Au Burkina Faso, le vivre-ensemble comme rempart contre le terrorisme
Marine Henriot – Cité du Vatican
Ceux sur place ont des difficultés à décrire la situation sécuritaire. Les groupes djihadistes sont multiples, d’entités liées à Al-Qaïda à groupuscules ayant fait alliance avec l’organisation de l’Etat islamique, et peuvent frapper n’importe où à n’importe quel moment. En témoigne l’horreur du massacre dans le village chrétien de Manni le 6 octobre: les terroristes ont coupé les réseaux de téléphonie mobile avant de se rendre dans le village et d’ouvrir le feu sur la population. Bilan: 150 morts et une population traumatisée.
Depuis la ville de Fada N’Gourma dans le nord-est, à 160 kilomètres de Manni, aux abords du parc national d’Arli, Ouagadougou, la capitale burkinabé, est la seule destination possible, c’est l’unique route sécurisée par des forces de l’ordre, détaille le père Bilimpo Etienne Tandamba, directeur de la radio diocésaine de Fada N’Gourma, joint sur place. Pour les autres destinations, les pistes ou routes sont polluées par les jihadistes. Ceux qui le peuvent rejoignent certains villages par hélicoptère, les autres annulent leur déplacement de crainte de croiser les jihadistes.
Le gouvernement burkinabé ne reste pas sans agir. Des volontaires pour la défense de la patrie (VDP) et les Forces de défense et de sécurité (FDS) sont déployées dans la région. Mais la guerre est asymétrique, rappelle le directeur de la radio diocésaine, et la population reste prise en étau dans les violences.
Une jeunesse qui grandit dans la violence
Au-delà d’un quotidien rendu difficile, le père Bilimpo est également inquiet pour la jeunesse de la région. Dans un pays où la moitié de la population a moins de 17 ans, la jeunesse grandit dans un climat de violence. «Je crains que la jeunesse ne finisse par s’endurcir, et ne connaisse plus ce sentiment de miséricorde, de pitié», soupire l’homme de radio, avant d’ajouter, «ces jeunes ont vu des morts, des cadavres, ils ont été complétement déplacés de leur cadre de vie».
Selon des chiffres des Nations unies, près de 2 millions de personnes sont actuellement déplacées dans le pays, soit 1 personne sur 20. Certains jeunes se trouvent obligés de quitter le pays, et trouvent refuge au Mali, Togo, Niger ou Côte d'Ivoire. En août 2024, le Burkina Faso comptait 67 000 exilés dans ces pays voisins.

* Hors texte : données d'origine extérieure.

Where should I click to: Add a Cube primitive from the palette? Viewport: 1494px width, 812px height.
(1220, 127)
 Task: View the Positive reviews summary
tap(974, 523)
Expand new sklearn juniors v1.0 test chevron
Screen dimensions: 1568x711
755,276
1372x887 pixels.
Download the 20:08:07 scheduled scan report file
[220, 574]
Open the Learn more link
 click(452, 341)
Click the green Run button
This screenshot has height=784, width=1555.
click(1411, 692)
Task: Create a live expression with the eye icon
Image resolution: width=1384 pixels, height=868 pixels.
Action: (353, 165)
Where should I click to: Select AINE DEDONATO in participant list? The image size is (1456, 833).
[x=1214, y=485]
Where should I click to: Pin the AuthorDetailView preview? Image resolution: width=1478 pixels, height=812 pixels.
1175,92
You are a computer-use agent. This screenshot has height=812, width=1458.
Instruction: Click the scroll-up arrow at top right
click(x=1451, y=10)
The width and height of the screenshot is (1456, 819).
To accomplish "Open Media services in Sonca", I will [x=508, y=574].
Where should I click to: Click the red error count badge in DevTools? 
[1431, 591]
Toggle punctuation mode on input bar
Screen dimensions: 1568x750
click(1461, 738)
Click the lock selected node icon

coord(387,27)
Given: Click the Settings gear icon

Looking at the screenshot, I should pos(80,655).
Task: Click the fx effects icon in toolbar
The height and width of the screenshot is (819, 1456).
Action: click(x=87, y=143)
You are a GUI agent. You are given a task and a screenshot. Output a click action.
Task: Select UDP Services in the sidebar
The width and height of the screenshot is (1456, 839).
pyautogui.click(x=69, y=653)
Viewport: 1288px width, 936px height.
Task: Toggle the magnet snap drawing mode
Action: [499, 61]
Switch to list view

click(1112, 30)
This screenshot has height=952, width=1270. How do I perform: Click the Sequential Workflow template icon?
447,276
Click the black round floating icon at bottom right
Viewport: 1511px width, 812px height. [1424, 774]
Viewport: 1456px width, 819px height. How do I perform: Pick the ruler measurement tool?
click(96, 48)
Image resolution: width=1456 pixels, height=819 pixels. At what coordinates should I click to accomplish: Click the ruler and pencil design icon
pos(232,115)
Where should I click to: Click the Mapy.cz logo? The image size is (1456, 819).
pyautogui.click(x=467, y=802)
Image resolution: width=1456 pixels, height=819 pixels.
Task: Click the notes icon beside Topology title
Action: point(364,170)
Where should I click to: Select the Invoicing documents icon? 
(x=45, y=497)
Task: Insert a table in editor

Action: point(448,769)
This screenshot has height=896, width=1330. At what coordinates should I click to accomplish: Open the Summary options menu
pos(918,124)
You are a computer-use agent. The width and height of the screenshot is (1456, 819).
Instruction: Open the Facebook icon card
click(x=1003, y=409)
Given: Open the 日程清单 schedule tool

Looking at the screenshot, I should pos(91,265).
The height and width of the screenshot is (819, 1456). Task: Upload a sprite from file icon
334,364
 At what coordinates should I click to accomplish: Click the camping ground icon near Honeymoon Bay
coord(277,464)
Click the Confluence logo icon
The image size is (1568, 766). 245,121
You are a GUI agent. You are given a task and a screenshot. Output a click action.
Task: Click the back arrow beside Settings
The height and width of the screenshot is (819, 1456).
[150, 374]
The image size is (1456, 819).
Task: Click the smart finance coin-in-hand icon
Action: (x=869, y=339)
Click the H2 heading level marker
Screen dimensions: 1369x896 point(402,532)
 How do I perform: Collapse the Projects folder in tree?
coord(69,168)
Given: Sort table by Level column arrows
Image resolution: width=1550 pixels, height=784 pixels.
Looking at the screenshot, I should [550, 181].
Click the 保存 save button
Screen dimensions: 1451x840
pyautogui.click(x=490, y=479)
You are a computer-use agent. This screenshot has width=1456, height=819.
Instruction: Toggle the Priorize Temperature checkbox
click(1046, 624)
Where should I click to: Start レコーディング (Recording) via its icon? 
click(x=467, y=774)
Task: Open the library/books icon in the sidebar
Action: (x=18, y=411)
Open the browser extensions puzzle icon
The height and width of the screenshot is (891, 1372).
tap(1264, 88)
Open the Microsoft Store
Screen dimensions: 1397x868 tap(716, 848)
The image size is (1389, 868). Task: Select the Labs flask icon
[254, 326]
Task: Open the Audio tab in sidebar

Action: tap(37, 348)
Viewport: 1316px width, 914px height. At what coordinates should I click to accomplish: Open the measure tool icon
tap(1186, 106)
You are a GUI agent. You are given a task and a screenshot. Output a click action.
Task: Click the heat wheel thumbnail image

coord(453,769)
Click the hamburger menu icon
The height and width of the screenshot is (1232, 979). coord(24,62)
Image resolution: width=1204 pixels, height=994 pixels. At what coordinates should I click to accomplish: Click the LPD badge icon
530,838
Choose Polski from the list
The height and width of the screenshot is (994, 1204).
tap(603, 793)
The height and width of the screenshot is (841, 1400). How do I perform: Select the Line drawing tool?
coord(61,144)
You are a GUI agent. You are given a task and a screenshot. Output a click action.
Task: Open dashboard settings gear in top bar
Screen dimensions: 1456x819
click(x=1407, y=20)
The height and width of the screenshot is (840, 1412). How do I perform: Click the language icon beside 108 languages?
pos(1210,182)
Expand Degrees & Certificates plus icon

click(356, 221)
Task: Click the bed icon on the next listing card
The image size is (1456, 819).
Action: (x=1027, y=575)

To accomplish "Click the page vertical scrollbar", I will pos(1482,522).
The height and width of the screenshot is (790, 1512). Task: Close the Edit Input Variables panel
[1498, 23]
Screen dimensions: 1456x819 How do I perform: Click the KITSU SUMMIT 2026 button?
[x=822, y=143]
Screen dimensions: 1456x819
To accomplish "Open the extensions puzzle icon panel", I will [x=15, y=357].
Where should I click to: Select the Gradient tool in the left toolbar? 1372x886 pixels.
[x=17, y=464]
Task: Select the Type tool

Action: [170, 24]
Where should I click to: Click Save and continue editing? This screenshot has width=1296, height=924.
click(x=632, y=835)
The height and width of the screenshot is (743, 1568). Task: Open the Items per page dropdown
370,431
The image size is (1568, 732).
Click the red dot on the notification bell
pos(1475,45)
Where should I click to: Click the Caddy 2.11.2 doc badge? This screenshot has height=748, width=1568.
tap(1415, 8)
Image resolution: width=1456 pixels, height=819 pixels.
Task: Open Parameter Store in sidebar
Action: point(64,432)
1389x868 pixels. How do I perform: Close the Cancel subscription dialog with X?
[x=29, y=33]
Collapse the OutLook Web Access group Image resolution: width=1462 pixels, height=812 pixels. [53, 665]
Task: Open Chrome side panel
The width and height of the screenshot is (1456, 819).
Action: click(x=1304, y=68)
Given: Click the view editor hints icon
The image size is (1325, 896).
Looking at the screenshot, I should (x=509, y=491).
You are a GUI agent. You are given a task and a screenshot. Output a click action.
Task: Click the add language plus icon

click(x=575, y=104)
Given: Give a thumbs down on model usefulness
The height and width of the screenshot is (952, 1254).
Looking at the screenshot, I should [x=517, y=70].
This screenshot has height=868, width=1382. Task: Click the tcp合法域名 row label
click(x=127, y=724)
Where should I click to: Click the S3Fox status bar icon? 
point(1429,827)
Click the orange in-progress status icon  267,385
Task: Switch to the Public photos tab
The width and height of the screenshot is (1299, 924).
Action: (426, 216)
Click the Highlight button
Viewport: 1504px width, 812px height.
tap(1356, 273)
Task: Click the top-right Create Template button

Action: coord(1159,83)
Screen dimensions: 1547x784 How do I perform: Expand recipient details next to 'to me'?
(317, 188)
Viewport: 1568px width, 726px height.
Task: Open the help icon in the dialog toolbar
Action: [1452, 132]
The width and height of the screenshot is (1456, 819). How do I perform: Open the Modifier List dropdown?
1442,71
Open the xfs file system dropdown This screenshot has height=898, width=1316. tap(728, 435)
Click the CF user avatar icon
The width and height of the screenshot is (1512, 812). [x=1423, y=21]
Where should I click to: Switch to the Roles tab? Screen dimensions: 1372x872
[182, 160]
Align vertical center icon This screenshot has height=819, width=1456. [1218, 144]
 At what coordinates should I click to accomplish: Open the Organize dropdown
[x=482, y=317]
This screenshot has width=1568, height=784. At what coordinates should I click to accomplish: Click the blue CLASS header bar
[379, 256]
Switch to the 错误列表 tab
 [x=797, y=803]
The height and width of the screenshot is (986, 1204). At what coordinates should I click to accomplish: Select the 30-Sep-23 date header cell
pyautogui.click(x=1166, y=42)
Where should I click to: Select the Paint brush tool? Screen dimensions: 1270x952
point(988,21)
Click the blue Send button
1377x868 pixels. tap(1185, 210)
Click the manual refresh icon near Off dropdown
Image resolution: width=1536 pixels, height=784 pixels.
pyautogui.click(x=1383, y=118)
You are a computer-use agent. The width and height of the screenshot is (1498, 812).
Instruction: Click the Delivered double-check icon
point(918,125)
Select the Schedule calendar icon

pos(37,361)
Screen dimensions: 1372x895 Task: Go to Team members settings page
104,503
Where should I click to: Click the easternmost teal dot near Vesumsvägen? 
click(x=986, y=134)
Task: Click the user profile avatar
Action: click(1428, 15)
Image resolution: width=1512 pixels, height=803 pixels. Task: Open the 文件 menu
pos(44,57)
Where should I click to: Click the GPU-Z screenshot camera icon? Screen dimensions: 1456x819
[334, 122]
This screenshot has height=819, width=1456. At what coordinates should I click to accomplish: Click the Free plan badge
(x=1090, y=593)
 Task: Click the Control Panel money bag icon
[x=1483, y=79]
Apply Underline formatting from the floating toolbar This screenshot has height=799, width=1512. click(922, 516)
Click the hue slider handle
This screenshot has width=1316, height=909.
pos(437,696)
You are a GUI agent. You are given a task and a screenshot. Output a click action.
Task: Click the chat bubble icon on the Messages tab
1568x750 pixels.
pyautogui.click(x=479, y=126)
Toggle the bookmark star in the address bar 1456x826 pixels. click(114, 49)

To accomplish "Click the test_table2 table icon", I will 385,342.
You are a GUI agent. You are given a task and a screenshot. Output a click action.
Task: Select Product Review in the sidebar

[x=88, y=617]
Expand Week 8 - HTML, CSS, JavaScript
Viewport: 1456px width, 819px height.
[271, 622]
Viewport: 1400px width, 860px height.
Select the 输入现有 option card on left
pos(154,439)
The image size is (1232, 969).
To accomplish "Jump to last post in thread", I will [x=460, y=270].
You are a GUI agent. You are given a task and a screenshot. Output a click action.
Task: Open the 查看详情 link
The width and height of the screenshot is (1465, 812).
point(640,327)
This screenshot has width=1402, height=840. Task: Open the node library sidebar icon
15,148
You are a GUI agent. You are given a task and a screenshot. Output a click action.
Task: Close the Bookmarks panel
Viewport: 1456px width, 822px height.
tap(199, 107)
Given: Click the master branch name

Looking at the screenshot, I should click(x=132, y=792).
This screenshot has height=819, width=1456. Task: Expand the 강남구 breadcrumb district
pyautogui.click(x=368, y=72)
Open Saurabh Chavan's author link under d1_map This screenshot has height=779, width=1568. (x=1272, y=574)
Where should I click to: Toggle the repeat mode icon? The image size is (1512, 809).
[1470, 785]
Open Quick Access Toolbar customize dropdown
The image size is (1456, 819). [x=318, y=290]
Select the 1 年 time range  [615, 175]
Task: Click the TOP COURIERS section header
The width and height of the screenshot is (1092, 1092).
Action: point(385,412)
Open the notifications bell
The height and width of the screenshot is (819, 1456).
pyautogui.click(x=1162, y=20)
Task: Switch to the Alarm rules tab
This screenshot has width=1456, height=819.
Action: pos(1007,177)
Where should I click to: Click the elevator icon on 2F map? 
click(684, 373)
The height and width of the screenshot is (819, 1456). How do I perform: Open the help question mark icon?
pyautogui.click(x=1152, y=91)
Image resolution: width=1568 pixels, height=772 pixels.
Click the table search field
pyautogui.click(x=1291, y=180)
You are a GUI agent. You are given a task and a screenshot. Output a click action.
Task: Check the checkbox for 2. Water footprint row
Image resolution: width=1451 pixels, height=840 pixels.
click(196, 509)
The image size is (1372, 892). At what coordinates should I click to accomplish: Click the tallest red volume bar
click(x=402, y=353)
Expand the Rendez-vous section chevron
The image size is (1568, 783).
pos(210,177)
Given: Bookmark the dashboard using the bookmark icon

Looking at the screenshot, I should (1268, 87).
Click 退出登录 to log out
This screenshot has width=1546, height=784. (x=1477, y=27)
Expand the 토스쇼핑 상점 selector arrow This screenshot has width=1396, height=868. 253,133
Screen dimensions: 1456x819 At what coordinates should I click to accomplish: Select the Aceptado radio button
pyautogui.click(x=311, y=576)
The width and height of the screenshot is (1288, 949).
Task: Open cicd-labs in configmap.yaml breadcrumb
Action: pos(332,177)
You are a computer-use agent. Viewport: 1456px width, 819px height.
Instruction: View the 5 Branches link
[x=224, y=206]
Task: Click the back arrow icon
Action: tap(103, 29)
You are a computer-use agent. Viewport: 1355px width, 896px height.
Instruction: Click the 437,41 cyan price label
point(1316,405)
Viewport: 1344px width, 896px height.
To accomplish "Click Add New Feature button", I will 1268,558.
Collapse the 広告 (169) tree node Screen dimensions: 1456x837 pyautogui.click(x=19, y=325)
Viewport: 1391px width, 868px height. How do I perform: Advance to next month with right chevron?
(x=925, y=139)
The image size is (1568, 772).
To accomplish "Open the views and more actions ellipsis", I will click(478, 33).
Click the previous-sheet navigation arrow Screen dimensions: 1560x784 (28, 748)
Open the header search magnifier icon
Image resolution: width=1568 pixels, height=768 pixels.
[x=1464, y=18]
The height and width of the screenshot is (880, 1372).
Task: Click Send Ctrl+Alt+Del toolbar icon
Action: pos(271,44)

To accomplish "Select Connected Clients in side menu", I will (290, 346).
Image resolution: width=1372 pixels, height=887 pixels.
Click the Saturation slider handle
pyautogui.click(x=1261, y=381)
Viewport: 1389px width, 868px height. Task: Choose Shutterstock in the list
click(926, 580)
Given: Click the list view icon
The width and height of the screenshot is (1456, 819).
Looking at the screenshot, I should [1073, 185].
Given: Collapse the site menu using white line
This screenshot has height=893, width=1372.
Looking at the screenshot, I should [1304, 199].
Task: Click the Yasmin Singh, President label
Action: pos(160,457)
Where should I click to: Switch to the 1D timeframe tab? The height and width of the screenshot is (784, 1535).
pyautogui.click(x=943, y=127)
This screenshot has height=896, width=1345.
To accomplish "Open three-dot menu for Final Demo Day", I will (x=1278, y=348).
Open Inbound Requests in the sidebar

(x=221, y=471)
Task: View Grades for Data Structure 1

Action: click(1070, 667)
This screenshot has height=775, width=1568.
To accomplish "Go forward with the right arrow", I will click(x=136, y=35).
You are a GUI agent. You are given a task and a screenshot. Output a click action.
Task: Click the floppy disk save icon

La résistance du vivre-ensemble
Malgré ce climat de violence, le vivre-ensemble qui fait la fierté des Burkinabès résiste. Dans toutes les localités, le dialogue entre chrétiens et musulmans continue, explique le père Bilimpo, les citoyens ne font pas de raccourci entre islamiste et musulman, la «population est mature» salue-t-il, «Il y a cette harmonie entre chrétiens et musulmans, peut-être même plus forte qu'avant, tous ensemble contre les terroristes.»